1. What is the type of `row_1`? Provide a justification for this chioce.
1. What is the type of `row`? Provide a justification for this chioce.

### End of exercise

How do we check that it all worked? We can simply run a `SELECT *` on the data, and use `fetchall()` to grab it from the database and bring it back into Python.

In [None]:
books_table = cursor.execute("SELECT * FROM books_long").fetchall()
books_table

So let's summarize what we accomplished:
1. We read data from a JSON file into a Python dictionary.
1. We extracted some of the data out of the Python dictionary and placed it into a list of tuples.
1. We took the list of tuples and dumped its content into a SQL table.
1. We read the content back from the SQL table and into Python as a list of tuples.

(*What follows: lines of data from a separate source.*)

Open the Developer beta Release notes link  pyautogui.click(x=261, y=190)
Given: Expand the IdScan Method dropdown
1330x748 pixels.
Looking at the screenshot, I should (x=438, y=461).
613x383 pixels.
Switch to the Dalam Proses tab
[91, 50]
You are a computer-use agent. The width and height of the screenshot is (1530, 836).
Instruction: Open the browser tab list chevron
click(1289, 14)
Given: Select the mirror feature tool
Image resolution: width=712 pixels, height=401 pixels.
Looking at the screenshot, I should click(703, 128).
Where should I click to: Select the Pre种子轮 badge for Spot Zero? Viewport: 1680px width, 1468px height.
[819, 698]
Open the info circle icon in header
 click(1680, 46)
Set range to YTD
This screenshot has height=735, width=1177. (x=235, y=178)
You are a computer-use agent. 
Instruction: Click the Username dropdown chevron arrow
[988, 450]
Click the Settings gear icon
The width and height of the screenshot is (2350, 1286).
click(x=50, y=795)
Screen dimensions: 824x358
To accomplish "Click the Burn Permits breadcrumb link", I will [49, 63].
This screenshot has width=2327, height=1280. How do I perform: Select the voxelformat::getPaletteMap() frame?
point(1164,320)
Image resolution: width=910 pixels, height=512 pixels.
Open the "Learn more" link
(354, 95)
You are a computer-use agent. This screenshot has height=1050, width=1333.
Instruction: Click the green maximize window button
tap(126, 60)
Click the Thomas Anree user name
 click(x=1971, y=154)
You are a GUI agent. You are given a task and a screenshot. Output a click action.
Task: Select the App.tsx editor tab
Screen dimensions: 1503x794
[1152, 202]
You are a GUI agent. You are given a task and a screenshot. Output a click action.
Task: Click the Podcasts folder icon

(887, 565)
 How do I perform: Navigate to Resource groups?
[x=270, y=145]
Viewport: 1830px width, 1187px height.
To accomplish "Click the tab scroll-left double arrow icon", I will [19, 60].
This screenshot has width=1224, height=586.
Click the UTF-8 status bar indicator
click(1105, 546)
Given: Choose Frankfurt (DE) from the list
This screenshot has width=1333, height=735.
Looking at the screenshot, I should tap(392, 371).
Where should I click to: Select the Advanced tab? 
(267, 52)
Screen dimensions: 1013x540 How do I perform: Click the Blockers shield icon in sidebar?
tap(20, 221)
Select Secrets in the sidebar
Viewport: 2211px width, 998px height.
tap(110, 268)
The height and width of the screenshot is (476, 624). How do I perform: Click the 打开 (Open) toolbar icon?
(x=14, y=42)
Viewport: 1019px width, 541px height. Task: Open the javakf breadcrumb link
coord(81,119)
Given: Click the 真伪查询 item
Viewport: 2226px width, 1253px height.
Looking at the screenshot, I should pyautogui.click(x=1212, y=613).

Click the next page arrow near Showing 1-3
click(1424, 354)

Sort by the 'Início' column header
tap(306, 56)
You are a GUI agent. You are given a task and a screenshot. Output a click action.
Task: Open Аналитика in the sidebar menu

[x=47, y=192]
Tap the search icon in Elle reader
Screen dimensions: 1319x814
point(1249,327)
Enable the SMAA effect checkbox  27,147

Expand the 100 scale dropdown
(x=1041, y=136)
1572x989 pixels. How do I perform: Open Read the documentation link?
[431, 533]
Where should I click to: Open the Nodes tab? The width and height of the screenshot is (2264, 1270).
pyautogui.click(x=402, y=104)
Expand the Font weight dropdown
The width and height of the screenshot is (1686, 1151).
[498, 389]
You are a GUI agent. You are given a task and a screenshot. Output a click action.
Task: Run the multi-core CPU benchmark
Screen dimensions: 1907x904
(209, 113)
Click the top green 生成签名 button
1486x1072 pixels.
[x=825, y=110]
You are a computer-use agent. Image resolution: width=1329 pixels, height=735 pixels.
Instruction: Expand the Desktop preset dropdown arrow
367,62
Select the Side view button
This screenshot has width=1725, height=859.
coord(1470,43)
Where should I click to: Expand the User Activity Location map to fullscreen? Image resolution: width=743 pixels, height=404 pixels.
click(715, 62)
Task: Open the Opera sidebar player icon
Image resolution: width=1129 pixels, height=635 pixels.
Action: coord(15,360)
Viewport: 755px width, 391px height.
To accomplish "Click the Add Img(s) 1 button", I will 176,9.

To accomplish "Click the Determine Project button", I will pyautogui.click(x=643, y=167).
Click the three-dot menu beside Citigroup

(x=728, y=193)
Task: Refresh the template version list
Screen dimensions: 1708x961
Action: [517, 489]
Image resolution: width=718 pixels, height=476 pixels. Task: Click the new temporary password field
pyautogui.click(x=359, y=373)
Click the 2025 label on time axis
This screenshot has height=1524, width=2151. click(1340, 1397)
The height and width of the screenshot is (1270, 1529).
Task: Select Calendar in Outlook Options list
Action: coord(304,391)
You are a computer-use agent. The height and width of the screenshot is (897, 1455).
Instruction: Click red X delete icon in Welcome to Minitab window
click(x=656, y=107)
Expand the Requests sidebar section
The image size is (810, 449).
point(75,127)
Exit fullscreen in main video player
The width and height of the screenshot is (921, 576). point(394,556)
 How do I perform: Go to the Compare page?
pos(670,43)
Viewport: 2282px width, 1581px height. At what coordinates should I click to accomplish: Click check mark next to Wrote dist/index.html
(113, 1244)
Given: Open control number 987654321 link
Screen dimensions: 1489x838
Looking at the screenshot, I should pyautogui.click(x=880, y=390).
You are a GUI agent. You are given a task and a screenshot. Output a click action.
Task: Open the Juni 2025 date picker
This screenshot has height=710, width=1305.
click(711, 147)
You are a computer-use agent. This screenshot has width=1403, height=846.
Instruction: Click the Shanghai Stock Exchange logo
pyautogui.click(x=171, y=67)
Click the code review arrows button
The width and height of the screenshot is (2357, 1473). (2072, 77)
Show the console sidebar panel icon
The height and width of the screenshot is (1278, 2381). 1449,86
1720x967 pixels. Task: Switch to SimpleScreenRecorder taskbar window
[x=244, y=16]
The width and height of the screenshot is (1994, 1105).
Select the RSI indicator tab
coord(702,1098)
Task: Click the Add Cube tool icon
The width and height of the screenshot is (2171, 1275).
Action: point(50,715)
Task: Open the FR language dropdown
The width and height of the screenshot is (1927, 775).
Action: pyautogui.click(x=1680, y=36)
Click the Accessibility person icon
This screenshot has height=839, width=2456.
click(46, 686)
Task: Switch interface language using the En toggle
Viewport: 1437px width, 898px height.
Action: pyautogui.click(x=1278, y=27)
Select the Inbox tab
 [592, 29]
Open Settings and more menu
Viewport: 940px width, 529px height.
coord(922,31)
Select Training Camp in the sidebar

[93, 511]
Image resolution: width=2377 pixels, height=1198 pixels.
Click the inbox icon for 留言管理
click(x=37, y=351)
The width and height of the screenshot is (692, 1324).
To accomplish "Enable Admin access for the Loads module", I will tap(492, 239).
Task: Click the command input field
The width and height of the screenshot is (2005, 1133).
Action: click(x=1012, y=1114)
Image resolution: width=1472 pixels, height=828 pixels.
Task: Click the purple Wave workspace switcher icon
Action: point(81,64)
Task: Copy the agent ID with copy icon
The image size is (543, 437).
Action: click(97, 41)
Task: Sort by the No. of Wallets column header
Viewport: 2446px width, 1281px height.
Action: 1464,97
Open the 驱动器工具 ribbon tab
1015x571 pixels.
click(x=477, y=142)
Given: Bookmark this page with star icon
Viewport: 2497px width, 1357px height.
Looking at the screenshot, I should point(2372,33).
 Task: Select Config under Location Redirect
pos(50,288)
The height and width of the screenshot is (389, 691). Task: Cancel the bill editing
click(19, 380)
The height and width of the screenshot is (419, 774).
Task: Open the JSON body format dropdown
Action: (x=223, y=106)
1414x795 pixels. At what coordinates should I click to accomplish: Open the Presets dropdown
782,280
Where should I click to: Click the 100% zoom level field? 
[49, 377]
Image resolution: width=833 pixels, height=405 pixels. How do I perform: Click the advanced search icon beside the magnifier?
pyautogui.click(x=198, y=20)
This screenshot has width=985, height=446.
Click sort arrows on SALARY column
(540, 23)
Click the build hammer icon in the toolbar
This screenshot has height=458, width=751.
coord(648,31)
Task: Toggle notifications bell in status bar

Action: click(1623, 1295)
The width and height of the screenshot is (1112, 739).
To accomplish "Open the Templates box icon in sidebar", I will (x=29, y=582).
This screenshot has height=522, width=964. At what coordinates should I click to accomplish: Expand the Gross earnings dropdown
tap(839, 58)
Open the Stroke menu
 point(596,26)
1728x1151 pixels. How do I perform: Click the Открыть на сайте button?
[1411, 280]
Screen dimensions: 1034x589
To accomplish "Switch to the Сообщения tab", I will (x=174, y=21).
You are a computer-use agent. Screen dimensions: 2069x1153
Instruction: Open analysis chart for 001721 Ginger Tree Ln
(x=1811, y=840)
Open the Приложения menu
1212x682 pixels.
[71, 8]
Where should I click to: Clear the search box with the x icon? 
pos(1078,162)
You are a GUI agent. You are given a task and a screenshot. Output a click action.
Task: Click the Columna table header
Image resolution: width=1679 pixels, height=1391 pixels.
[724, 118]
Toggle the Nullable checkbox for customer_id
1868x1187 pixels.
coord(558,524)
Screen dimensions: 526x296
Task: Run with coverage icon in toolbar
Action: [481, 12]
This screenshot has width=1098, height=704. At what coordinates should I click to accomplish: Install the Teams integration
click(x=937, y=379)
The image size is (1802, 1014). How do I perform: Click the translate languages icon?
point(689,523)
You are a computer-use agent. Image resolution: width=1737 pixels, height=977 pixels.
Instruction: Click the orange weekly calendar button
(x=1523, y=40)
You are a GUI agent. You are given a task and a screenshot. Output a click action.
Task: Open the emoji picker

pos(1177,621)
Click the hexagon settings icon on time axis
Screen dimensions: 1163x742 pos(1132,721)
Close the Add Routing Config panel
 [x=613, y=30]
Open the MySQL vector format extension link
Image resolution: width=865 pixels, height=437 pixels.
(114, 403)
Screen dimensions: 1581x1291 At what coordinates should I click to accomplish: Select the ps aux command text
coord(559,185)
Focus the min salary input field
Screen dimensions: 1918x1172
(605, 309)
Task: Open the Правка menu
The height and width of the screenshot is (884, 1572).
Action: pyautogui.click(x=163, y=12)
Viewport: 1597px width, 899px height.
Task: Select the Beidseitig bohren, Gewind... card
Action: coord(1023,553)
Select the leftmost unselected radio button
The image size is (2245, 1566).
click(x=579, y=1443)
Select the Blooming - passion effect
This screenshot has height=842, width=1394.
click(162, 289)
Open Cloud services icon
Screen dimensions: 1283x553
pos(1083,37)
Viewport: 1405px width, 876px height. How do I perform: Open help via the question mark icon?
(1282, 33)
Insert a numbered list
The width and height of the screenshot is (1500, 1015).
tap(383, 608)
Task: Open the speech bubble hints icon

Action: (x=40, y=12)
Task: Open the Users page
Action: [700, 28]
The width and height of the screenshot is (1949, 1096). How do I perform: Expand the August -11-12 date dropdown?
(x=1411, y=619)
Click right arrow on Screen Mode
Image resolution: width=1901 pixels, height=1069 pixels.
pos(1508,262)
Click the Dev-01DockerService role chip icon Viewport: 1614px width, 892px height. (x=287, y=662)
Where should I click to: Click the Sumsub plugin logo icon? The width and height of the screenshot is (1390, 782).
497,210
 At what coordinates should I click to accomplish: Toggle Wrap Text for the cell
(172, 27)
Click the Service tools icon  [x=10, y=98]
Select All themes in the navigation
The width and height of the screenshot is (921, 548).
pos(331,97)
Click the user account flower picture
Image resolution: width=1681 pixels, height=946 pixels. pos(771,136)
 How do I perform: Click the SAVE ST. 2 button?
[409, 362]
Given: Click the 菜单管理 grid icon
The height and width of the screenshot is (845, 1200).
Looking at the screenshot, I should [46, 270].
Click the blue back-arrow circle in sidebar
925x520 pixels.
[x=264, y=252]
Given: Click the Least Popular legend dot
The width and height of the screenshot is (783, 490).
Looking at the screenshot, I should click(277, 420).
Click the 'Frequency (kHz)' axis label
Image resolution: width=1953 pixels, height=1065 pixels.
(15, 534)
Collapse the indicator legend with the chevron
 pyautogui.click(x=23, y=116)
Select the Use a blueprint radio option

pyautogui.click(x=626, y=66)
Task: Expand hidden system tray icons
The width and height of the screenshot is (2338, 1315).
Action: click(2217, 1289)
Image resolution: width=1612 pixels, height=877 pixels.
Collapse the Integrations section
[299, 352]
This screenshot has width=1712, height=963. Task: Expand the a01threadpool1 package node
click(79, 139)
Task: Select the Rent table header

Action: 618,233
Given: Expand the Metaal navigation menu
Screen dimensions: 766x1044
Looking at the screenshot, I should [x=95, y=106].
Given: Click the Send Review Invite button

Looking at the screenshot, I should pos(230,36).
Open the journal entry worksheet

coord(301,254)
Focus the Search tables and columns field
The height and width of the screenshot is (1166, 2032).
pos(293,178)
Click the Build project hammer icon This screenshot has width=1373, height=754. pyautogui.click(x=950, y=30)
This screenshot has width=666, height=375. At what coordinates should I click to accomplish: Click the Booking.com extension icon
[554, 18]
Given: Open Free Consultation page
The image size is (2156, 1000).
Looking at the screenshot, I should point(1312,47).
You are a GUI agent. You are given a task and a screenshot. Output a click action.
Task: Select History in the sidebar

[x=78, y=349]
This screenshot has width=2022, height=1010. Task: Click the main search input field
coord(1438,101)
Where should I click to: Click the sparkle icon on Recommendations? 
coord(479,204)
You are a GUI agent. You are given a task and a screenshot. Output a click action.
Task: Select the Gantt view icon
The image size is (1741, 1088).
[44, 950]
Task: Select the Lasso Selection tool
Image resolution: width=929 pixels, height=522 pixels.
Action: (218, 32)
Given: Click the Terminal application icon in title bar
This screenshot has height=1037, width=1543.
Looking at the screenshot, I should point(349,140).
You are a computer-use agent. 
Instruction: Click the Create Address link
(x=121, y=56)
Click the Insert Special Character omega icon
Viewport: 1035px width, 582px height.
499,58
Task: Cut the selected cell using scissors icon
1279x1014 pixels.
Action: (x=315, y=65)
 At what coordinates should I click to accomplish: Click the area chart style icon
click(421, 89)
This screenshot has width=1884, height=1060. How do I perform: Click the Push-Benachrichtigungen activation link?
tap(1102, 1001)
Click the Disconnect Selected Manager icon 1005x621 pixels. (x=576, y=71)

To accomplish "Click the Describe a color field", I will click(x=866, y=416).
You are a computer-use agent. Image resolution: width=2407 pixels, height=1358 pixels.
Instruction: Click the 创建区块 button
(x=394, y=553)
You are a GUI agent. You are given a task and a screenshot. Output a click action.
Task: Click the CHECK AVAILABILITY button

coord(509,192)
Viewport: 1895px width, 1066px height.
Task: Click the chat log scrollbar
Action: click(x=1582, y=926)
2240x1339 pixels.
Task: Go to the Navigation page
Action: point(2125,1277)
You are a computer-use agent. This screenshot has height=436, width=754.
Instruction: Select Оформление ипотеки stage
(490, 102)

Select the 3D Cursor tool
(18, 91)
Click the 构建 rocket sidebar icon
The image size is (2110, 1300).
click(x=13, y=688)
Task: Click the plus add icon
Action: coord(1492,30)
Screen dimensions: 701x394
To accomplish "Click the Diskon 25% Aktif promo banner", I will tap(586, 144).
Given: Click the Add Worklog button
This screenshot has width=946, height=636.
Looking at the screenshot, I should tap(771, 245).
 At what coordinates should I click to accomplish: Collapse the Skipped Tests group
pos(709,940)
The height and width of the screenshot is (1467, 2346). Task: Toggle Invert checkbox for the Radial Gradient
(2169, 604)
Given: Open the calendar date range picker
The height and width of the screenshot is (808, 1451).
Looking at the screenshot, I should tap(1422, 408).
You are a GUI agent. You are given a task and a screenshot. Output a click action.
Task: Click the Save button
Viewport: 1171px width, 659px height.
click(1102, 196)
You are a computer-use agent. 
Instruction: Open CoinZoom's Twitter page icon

Now that we get the picture, let's loop through the entire data and extract the information. Of course because JSON data doesn't necessarily enforce any sort of schema, we can't be sure that the information we are trying to extract exists for every book entry. So we use `try` and `except` to loop through the data and skip to the next item every time there's an error with reading one of the book entries.

In [None]:
rows = []

for item in books_dict:
    num_authors = len(item['authors'])
    for i in range(num_authors):
        try:
            row = (item['title'], 
                   item['authors'][i], 
                   item['categories'][0], 
                   item['isbn'])
            rows.append(row)
        except:
            pass

In [None]:
cursor.executemany('INSERT INTO books_long VALUES (?,?,?,?)', rows)
books_table = cursor.execute("SELECT * FROM books_long").fetchall()
connection.commit() # save the changes
connection.close() # any un-committed changes are lost when closing the connection 

In [None]:
books_table[:5]

SQL tables are not the only way, and definitely not the most straightforward way to store and manipulate data in Python. Later we will learn how we can use Python's `pandas` library to create a `DataFrame`. This library has a lot of functionality that makes it easy to run the common tasks data scientists do with data.

In [None]:
import pandas as pd
books_df = pd.DataFrame(books_table, columns = ['title', 'author', 'categoriy', 'isbn'])

Just as an example, let's see how we can show the first few columns of a `DataFrame` using a method called `head`.

In [None]:
books_df.head()

Remember how earlier we said that a `DataFrame` is built on top of `numpy` arrays? Another way of saying it is that a `DataFrame` is an **abstraction** on top of `numpy` arrays: i.e. a `DataFrame` is a more **high-level** object than a `numpy` array. Here's one easy way to convince you of that:

In [None]:
books_df.values # returns the DataFrame as a numpy array

Now you can judge which object is more "user-friendly". That's one of the things that abstractions allow us to do: build more user-friendly (abstract) objects from less user-friendly (but more fundamental) objects.